[Seventeen]

114 7 0
                                    

Simfoni Hitam - Sherina Munaf

•••

Semenjak pertanyaan Arthur waktu itu, Kenza agak menjauh dari pemuda berkaca mata itu. Setiap akan berpapasan, Kenza biasanya akan langsung memutar balik arahnya.

Kenza tak mau jika dirinya dibohongi seperti yang dulu-dulu, dirinya sangatlah tidak mau.

Seperti saat ini, gadis itu langsung memutar balik arahnya ketika akan berpapasan dengan Arthur. Pemuda itu sendiri mengejar Kenza yang sedang memutar balik arahnya.

Arthur mempercepat langkahnya ketika Kenza semakin gencar menjauh, untung mereka kejar-kejaran dilorong koridor yang kosong.

Saat Kenza sudah tepat didepan mata, Arthur menarik sebelah tangan Kenza dan membawa tubuh gadis itu dalam pelukan hangatnya.

Rintik hujan turun begitu saja secara tiba-tiba, membuat kedua lawan jenis ini basah kuyup.

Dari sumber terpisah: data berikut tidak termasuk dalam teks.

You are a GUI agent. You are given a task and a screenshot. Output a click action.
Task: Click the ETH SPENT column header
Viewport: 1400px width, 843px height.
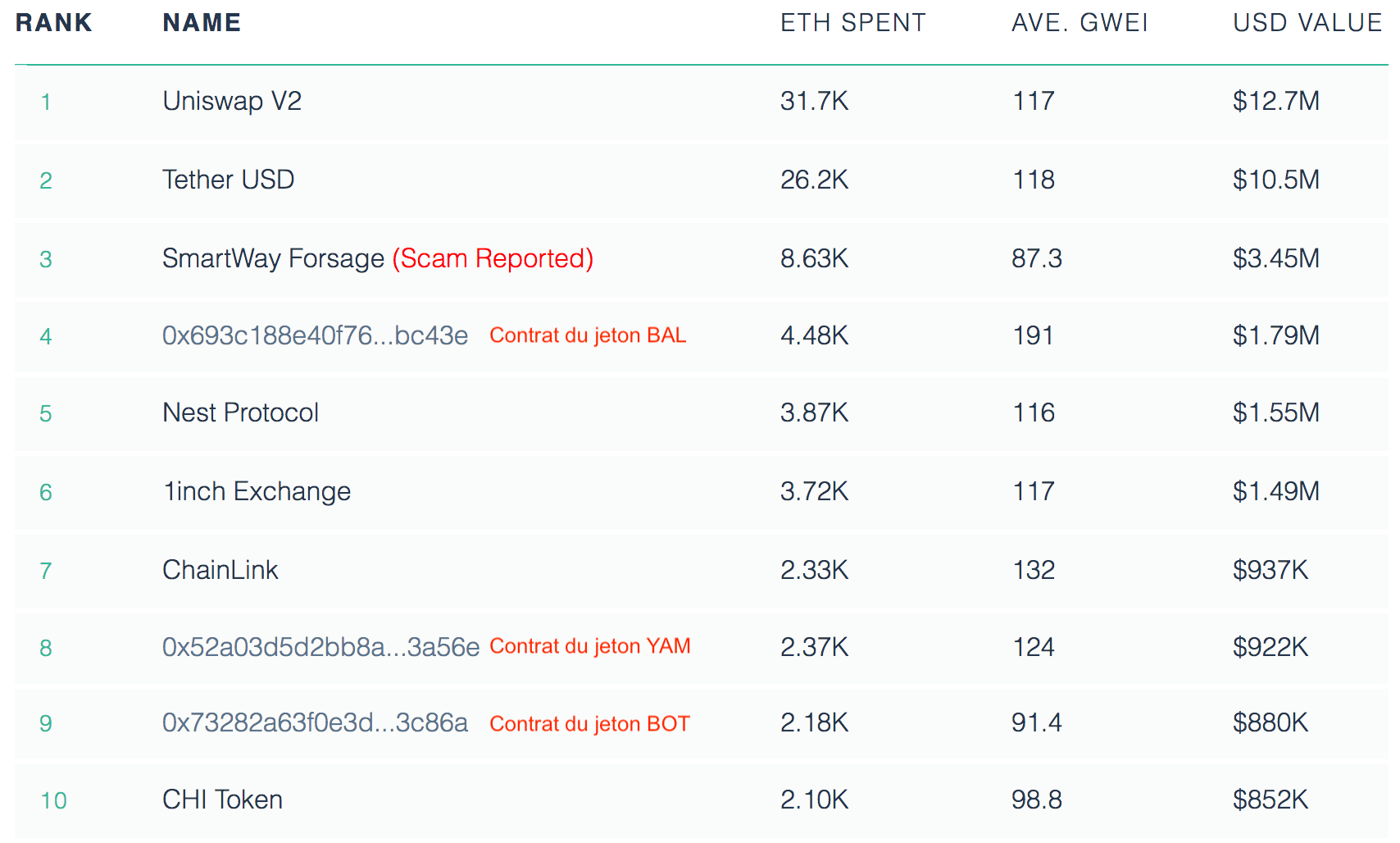click(852, 22)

Kenza sendiri masih tersentak dengan perlakuan Arthur.

Arthur berkata, "Kenapa lo jauhin gue? Apa belum cukup penderitaan gue selama ini buat dapetin lo?"

Kenza masih terdiam.

"Jawab, Kenz! Apa belum cukup cinta gue buat lo?!" Air mata Arthur luruh seketika, tercampur dengan rintik hujan, lalu jatuh dan terserap dalam tanah.

"Gue cinta sama lo dari lama, Kenz! Tapi lo lebih memilih Davin dari pada gue. Dan sekarang lo dikecewain 'kan sama dia!" Air mata Kenza menyeruak keluar, dalam satu kedipan, air mata itu mengalir jatuh.

"Gue ngga siap buat jatuh yang kedua kalinya, gue gak siap," Kenza terisak dalam dekapan Arthur.

"Gue ngga akan sakitin lo, Kenz. Semua cowo itu ga sama, gue gak akan nyakitin lo. Gue bukan Davin, gue juga bukan Kenzo. Gue Arthur, orang yang selalu sayang sama lo." jelas Arthur.

Kenza perlahan-lahan melepaskan pelukan itu, dan berbalik badan, berjalan menjauhi Arthur. Sedangkan pemuda itu, kembali memegang tangan Kenza. Membuat gadis itu menghentikan langkahnya.

"Mungkin, lebih baik gue berhenti disini, maaf kalo gue nyusahin lo." Arthur melepaskan pegangannya pada tangan Kenza, berbalik dan berjalan menjauhi gadis itu.

Sepeninggalnya Arthur, Kenza langsung jatuh terduduk dan menangis menjerit-jerit. Terdengar agak lebay memang, tapi itulah kejadiannya.

Kedua bahunya bergetar hebat, petir bersahut-sahutan, hujan turun semakin deras, menyamarkan air mata gadis itu.

"Kenz, bangun Kenz!" seru seseorang yang kini sudah merangkulnya sembari membawa payung. Kenza mendongakkan kepalanya, dan menatap Kenzo yang memandang dirinya khawatir.

"K--Kenzo?"

•••

"Hatchi!!" Kenza merapatkan selimut yang sedang merangkul tubuhnya hangat. Sesekali, gadis itu menggesek-gesek hidungnya menggunakan tangan.

"Nih, minum dulu biar anget." Kenzo menyerahkan segelas cokelat hangat kepada Kenza, yang langsung diterima gadis itu dengan senang hati.

"Makasih, Zo." sahut Kenza seraya tersenyum, dan mulai meniup-niup uap cokelat panas yang diberikan Kenzo.

Diluar masih turun hujan, dan sekarang Kenza masih berada didalam kamar asrama Kenzo. Udara semakin dingin saja rasanya.

"Ngga kenapa-napa nih gue pake baju lo?" tanya Kenza seraya menatap Kenzo tidak enak. Kenzo tertawa dan berkata, "Santai aja kali."